Setting up TimescaleDB 2.0 multi-node on Timescale Forge

TimescaleDB 2.0 introduces a number of new features to supercharge time-series data even further. One of the most anticipated new features is what we call multi-node - the ability to create a cluster of TimescaleDB instances to scale both reads and writes.

In this how-to, we’ll show you how to create a multi-node cluster in your Timescale Forge account using TimescaleDB 2.0.

This document details a “do-it-yourself” (DIY) multi-node experience on Forge. In the future, we will offer a seamless point-and-click multi-node experience within the Timescale Forge console UI, but we wanted to provide a way for users to setup and test this feature before that interface is available.

If you’re ready to set up a TimescaleDB multi-node cluster as part of your Timescale Forge account, continue on! If you want to follow along but don’t yet have a Timescale Forge account, sign-up today for a 100% free, 30-day trial!

Overview of multi-node setup

Multi-node clusters consist of at least two or more TimescaleDB instances (called Services in Timescale Forge). Each cluster has one access node (AN) and one or more data nodes (DN). As outlined in our architecture blog posts, the access node is intended to be the only TimescaleDB instance that you or your applications connect to once the cluster is set up. It becomes the “brains” and traffic controller of all distributed hypertable activity. In contrast, data nodes are not intended to be accessed directly once joined to a multi-node cluster.

tip

A proper TimescaleDB cluster should have at least two data nodes to begin realizing the benefits of distributed hypertables. While it is technically possible to add just one data node to a cluster, this will perform worse than a single-node TimescaleDB instance and is not recommended.

Step 1: Create services for access and data nodes

First, you need to create new Services within your Forge account. As mentioned earlier, you should create at least three Services to set up a multi-node cluster: one access node and two data nodes.

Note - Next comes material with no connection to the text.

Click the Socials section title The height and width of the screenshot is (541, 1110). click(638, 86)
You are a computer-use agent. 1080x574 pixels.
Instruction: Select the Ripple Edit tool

There is currently no way to distinguish between the access node and data nodes within the Timescale Forge console, so we strongly recommend that you include “an” and “dn” in the names of each service, respectively. For example, use “an-mycluster”, “dn1-mycluster”, and “dn2-mycluster”. To prevent problems later on, always use all lowercase names for your new nodes. Services can only assume one role in a cluster (access or data node), and only one Service can act as the access node.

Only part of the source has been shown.